Where an entry contains an image, skip the image and print the rest exactly.
+++
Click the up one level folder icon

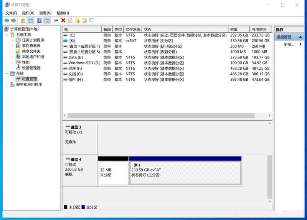23,20
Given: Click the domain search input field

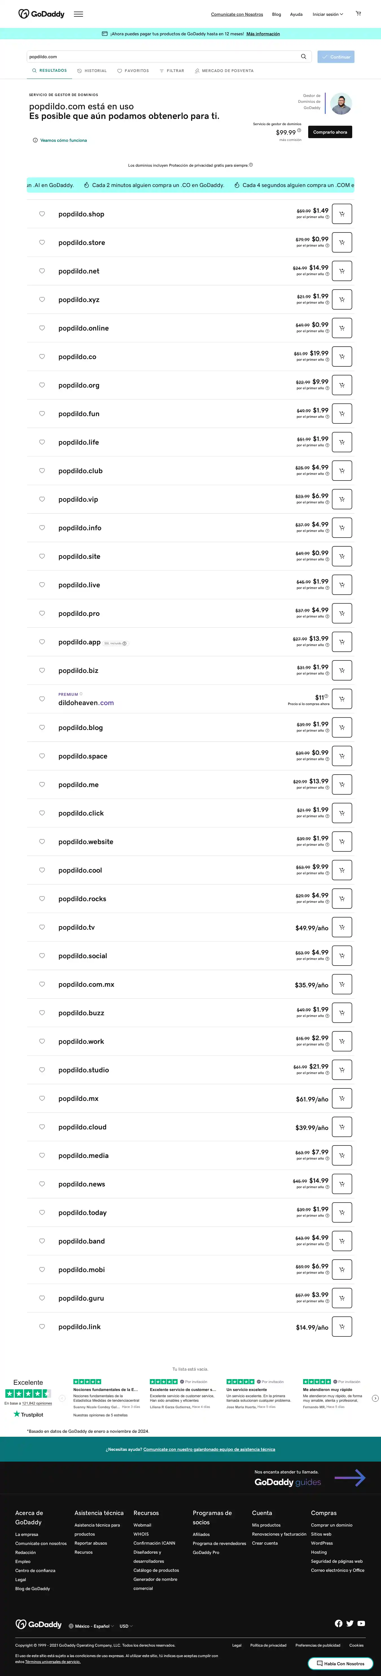Looking at the screenshot, I should pyautogui.click(x=163, y=57).
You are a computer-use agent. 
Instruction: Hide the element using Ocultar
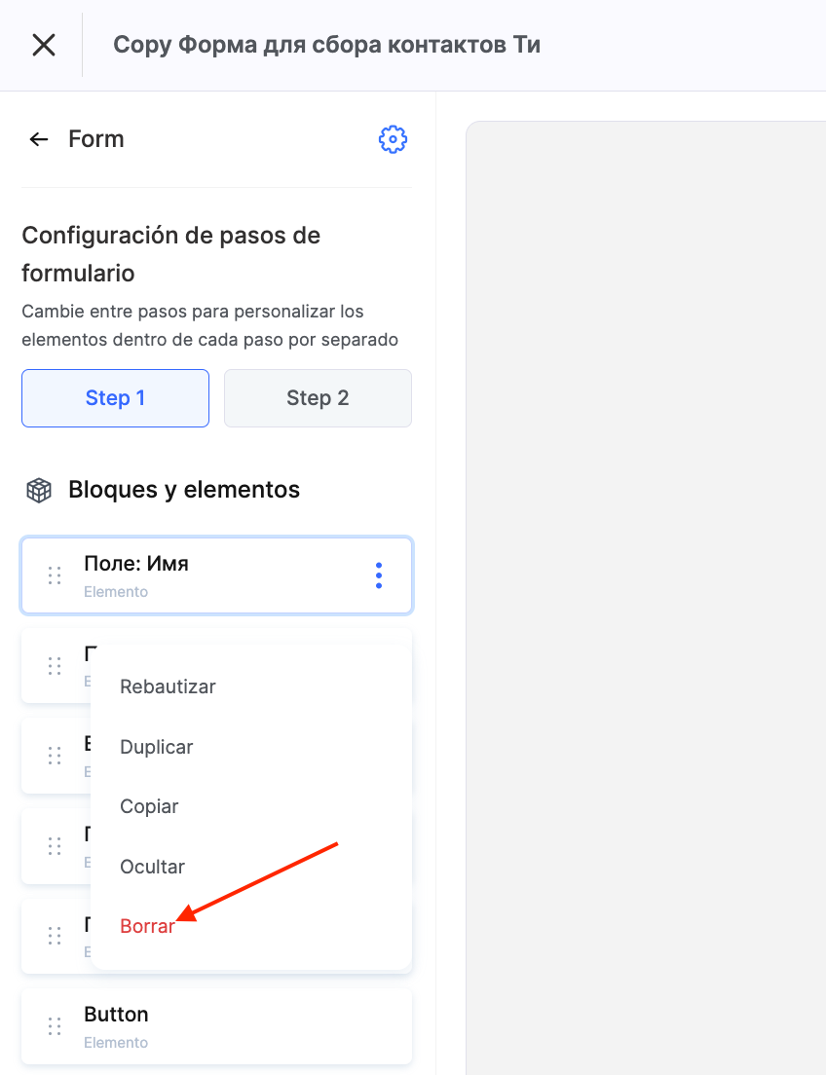152,867
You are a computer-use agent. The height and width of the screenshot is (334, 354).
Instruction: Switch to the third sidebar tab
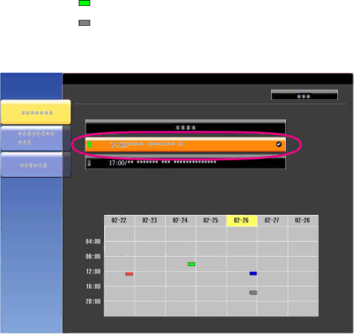click(36, 165)
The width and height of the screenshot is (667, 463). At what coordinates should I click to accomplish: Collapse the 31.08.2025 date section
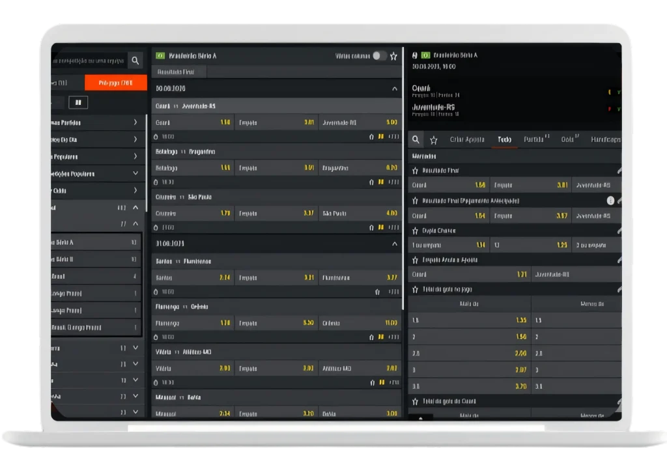tap(394, 244)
+++
◆ **Output**:
Click the up one level folder icon

23,20
Given: Click the domain search input field

Looking at the screenshot, I should pyautogui.click(x=163, y=57).
You are a computer-use agent. 
Instruction: Hide the element using Ocultar
152,867
You are a computer-use agent. The height and width of the screenshot is (334, 354).
Instruction: Switch to the third sidebar tab
click(36, 165)
The width and height of the screenshot is (667, 463). At what coordinates should I click to accomplish: Collapse the 31.08.2025 date section
tap(394, 244)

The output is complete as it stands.